* Work to be completed *
Could each entry below be printed again exactly as given?

* Material provided *
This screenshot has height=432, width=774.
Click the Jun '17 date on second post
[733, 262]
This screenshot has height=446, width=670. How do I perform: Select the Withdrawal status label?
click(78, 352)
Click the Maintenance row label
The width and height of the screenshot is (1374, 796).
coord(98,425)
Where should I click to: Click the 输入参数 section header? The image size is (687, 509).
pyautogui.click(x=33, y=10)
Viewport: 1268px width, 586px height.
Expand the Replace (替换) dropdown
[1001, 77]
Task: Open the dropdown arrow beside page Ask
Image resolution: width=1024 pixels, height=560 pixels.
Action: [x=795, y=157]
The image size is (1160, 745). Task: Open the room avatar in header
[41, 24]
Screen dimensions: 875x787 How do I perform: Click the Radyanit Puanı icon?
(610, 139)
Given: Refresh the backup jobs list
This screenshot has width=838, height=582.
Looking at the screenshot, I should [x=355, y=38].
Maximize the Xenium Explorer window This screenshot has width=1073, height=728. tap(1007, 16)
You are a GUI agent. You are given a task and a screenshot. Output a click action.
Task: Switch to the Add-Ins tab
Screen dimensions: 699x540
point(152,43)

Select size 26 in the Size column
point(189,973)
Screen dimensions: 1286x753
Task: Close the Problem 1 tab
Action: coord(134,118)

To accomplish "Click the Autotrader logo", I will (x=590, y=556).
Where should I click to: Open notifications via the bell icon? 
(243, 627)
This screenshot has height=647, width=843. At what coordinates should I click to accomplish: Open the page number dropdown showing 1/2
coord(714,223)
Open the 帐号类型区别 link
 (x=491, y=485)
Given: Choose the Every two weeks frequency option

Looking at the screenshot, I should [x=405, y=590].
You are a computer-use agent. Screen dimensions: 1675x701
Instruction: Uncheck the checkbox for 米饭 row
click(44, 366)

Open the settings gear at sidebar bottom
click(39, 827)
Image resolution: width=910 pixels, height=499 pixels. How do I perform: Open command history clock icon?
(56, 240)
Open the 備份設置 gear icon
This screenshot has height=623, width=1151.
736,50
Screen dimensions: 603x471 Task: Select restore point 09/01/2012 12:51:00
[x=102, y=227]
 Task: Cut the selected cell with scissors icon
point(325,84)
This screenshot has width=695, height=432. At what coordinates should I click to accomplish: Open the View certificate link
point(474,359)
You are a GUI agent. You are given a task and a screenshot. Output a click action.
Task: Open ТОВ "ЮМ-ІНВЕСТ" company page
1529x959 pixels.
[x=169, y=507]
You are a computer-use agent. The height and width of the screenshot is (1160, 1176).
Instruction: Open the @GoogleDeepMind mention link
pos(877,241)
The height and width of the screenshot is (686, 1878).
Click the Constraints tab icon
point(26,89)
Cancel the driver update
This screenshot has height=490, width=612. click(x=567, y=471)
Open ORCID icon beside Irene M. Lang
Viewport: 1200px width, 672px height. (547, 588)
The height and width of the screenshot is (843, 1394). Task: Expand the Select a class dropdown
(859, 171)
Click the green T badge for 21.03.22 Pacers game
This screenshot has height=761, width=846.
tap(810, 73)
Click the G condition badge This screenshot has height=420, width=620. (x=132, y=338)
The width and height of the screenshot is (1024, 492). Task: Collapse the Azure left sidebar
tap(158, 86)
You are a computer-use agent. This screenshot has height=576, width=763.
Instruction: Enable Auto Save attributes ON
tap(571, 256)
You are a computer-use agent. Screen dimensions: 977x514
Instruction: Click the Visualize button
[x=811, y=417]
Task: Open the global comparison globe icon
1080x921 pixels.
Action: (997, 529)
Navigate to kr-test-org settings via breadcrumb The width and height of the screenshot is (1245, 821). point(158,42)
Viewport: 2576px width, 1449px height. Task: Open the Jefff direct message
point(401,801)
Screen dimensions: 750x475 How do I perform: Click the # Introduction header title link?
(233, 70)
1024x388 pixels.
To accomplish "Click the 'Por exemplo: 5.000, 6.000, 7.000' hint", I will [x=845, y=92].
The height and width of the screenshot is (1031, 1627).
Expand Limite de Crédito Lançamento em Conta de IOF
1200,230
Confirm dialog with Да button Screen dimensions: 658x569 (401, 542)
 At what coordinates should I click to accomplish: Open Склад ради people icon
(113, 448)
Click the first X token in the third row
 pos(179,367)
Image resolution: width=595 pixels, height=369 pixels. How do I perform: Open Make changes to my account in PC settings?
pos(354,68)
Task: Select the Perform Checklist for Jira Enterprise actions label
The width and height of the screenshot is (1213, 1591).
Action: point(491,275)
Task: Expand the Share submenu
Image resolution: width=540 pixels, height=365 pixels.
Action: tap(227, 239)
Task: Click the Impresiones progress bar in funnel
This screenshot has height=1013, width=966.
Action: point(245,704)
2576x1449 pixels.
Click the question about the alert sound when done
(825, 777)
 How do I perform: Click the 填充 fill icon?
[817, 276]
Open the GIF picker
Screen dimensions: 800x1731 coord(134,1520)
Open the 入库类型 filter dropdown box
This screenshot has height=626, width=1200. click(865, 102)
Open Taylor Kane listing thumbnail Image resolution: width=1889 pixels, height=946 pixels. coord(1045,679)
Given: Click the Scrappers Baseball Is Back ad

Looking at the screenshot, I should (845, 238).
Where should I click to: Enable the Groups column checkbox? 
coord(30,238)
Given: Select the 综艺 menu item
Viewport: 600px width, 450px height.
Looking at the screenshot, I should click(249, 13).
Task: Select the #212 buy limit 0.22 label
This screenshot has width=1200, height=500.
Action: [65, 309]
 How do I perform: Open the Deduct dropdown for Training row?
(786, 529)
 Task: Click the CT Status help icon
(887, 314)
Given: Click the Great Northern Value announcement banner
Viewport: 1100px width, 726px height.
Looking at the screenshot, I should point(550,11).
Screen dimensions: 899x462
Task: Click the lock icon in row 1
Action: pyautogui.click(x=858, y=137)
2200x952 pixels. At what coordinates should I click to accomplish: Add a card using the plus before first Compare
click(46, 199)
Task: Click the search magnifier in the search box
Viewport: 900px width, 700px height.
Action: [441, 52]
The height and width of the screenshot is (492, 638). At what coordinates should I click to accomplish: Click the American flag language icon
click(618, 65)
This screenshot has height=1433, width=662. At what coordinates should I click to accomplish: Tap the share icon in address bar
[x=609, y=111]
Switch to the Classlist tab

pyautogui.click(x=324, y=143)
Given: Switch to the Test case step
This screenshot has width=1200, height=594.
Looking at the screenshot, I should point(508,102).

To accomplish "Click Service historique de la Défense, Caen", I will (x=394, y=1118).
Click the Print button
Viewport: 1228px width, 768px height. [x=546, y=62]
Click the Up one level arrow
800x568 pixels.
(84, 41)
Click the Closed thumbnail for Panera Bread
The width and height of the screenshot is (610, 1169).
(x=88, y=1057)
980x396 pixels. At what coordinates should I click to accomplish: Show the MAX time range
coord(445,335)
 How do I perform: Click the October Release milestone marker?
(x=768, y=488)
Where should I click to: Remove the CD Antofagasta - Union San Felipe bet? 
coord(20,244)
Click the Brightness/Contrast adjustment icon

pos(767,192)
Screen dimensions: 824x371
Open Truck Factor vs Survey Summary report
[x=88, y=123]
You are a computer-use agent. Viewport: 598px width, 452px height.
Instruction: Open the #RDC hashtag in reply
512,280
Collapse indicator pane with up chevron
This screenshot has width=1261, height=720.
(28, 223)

* Written reply *
This screenshot has height=432, width=774.
Click the Jun '17 date on second post
[733, 262]
This screenshot has height=446, width=670. How do I perform: Select the Withdrawal status label?
click(78, 352)
Click the Maintenance row label
The width and height of the screenshot is (1374, 796).
coord(98,425)
Where should I click to: Click the 输入参数 section header? The image size is (687, 509).
pyautogui.click(x=33, y=10)
Viewport: 1268px width, 586px height.
Expand the Replace (替换) dropdown
[1001, 77]
Task: Open the dropdown arrow beside page Ask
Image resolution: width=1024 pixels, height=560 pixels.
Action: [x=795, y=157]
The image size is (1160, 745). Task: Open the room avatar in header
[41, 24]
Screen dimensions: 875x787 How do I perform: Click the Radyanit Puanı icon?
(610, 139)
Given: Refresh the backup jobs list
This screenshot has width=838, height=582.
Looking at the screenshot, I should [x=355, y=38].
Maximize the Xenium Explorer window This screenshot has width=1073, height=728. tap(1007, 16)
You are a GUI agent. You are given a task and a screenshot. Output a click action.
Task: Switch to the Add-Ins tab
Screen dimensions: 699x540
point(152,43)

Select size 26 in the Size column
point(189,973)
Screen dimensions: 1286x753
Task: Close the Problem 1 tab
Action: coord(134,118)

To accomplish "Click the Autotrader logo", I will (x=590, y=556).
Where should I click to: Open notifications via the bell icon? 
(243, 627)
This screenshot has height=647, width=843. At what coordinates should I click to accomplish: Open the page number dropdown showing 1/2
coord(714,223)
Open the 帐号类型区别 link
 (x=491, y=485)
Given: Choose the Every two weeks frequency option

Looking at the screenshot, I should [x=405, y=590].
You are a computer-use agent. Screen dimensions: 1675x701
Instruction: Uncheck the checkbox for 米饭 row
click(44, 366)

Open the settings gear at sidebar bottom
click(39, 827)
Image resolution: width=910 pixels, height=499 pixels. How do I perform: Open command history clock icon?
(56, 240)
Open the 備份設置 gear icon
This screenshot has height=623, width=1151.
736,50
Screen dimensions: 603x471 Task: Select restore point 09/01/2012 12:51:00
[x=102, y=227]
 Task: Cut the selected cell with scissors icon
point(325,84)
This screenshot has width=695, height=432. At what coordinates should I click to accomplish: Open the View certificate link
point(474,359)
You are a GUI agent. You are given a task and a screenshot. Output a click action.
Task: Open ТОВ "ЮМ-ІНВЕСТ" company page
1529x959 pixels.
[x=169, y=507]
You are a computer-use agent. The height and width of the screenshot is (1160, 1176).
Instruction: Open the @GoogleDeepMind mention link
pos(877,241)
The height and width of the screenshot is (686, 1878).
Click the Constraints tab icon
point(26,89)
Cancel the driver update
This screenshot has height=490, width=612. click(x=567, y=471)
Open ORCID icon beside Irene M. Lang
Viewport: 1200px width, 672px height. (547, 588)
The height and width of the screenshot is (843, 1394). Task: Expand the Select a class dropdown
(859, 171)
Click the green T badge for 21.03.22 Pacers game
This screenshot has height=761, width=846.
tap(810, 73)
Click the G condition badge This screenshot has height=420, width=620. (x=132, y=338)
The width and height of the screenshot is (1024, 492). Task: Collapse the Azure left sidebar
tap(158, 86)
You are a computer-use agent. This screenshot has height=576, width=763.
Instruction: Enable Auto Save attributes ON
tap(571, 256)
You are a computer-use agent. Screen dimensions: 977x514
Instruction: Click the Visualize button
[x=811, y=417]
Task: Open the global comparison globe icon
1080x921 pixels.
Action: (997, 529)
Navigate to kr-test-org settings via breadcrumb The width and height of the screenshot is (1245, 821). point(158,42)
Viewport: 2576px width, 1449px height. Task: Open the Jefff direct message
point(401,801)
Screen dimensions: 750x475 How do I perform: Click the # Introduction header title link?
(233, 70)
1024x388 pixels.
To accomplish "Click the 'Por exemplo: 5.000, 6.000, 7.000' hint", I will [x=845, y=92].
The height and width of the screenshot is (1031, 1627).
Expand Limite de Crédito Lançamento em Conta de IOF
1200,230
Confirm dialog with Да button Screen dimensions: 658x569 (401, 542)
 At what coordinates should I click to accomplish: Open Склад ради people icon
(113, 448)
Click the first X token in the third row
 pos(179,367)
Image resolution: width=595 pixels, height=369 pixels. How do I perform: Open Make changes to my account in PC settings?
pos(354,68)
Task: Select the Perform Checklist for Jira Enterprise actions label
The width and height of the screenshot is (1213, 1591).
Action: point(491,275)
Task: Expand the Share submenu
Image resolution: width=540 pixels, height=365 pixels.
Action: tap(227, 239)
Task: Click the Impresiones progress bar in funnel
This screenshot has height=1013, width=966.
Action: point(245,704)
2576x1449 pixels.
Click the question about the alert sound when done
(825, 777)
 How do I perform: Click the 填充 fill icon?
[817, 276]
Open the GIF picker
Screen dimensions: 800x1731 coord(134,1520)
Open the 入库类型 filter dropdown box
This screenshot has height=626, width=1200. click(865, 102)
Open Taylor Kane listing thumbnail Image resolution: width=1889 pixels, height=946 pixels. coord(1045,679)
Given: Click the Scrappers Baseball Is Back ad

Looking at the screenshot, I should (845, 238).
Where should I click to: Enable the Groups column checkbox? 
coord(30,238)
Given: Select the 综艺 menu item
Viewport: 600px width, 450px height.
Looking at the screenshot, I should click(249, 13).
Task: Select the #212 buy limit 0.22 label
This screenshot has width=1200, height=500.
Action: [65, 309]
 How do I perform: Open the Deduct dropdown for Training row?
(786, 529)
 Task: Click the CT Status help icon
(887, 314)
Given: Click the Great Northern Value announcement banner
Viewport: 1100px width, 726px height.
Looking at the screenshot, I should point(550,11).
Screen dimensions: 899x462
Task: Click the lock icon in row 1
Action: pyautogui.click(x=858, y=137)
2200x952 pixels. At what coordinates should I click to accomplish: Add a card using the plus before first Compare
click(46, 199)
Task: Click the search magnifier in the search box
Viewport: 900px width, 700px height.
Action: [441, 52]
The height and width of the screenshot is (492, 638). At what coordinates should I click to accomplish: Click the American flag language icon
click(618, 65)
This screenshot has height=1433, width=662. At what coordinates should I click to accomplish: Tap the share icon in address bar
[x=609, y=111]
Switch to the Classlist tab

pyautogui.click(x=324, y=143)
Given: Switch to the Test case step
This screenshot has width=1200, height=594.
Looking at the screenshot, I should point(508,102).

To accomplish "Click Service historique de la Défense, Caen", I will (x=394, y=1118).
Click the Print button
Viewport: 1228px width, 768px height. [x=546, y=62]
Click the Up one level arrow
800x568 pixels.
(84, 41)
Click the Closed thumbnail for Panera Bread
The width and height of the screenshot is (610, 1169).
(x=88, y=1057)
980x396 pixels. At what coordinates should I click to accomplish: Show the MAX time range
coord(445,335)
 How do I perform: Click the October Release milestone marker?
(x=768, y=488)
Where should I click to: Remove the CD Antofagasta - Union San Felipe bet? 
coord(20,244)
Click the Brightness/Contrast adjustment icon

pos(767,192)
Screen dimensions: 824x371
Open Truck Factor vs Survey Summary report
[x=88, y=123]
You are a computer-use agent. Viewport: 598px width, 452px height.
Instruction: Open the #RDC hashtag in reply
512,280
Collapse indicator pane with up chevron
This screenshot has width=1261, height=720.
(28, 223)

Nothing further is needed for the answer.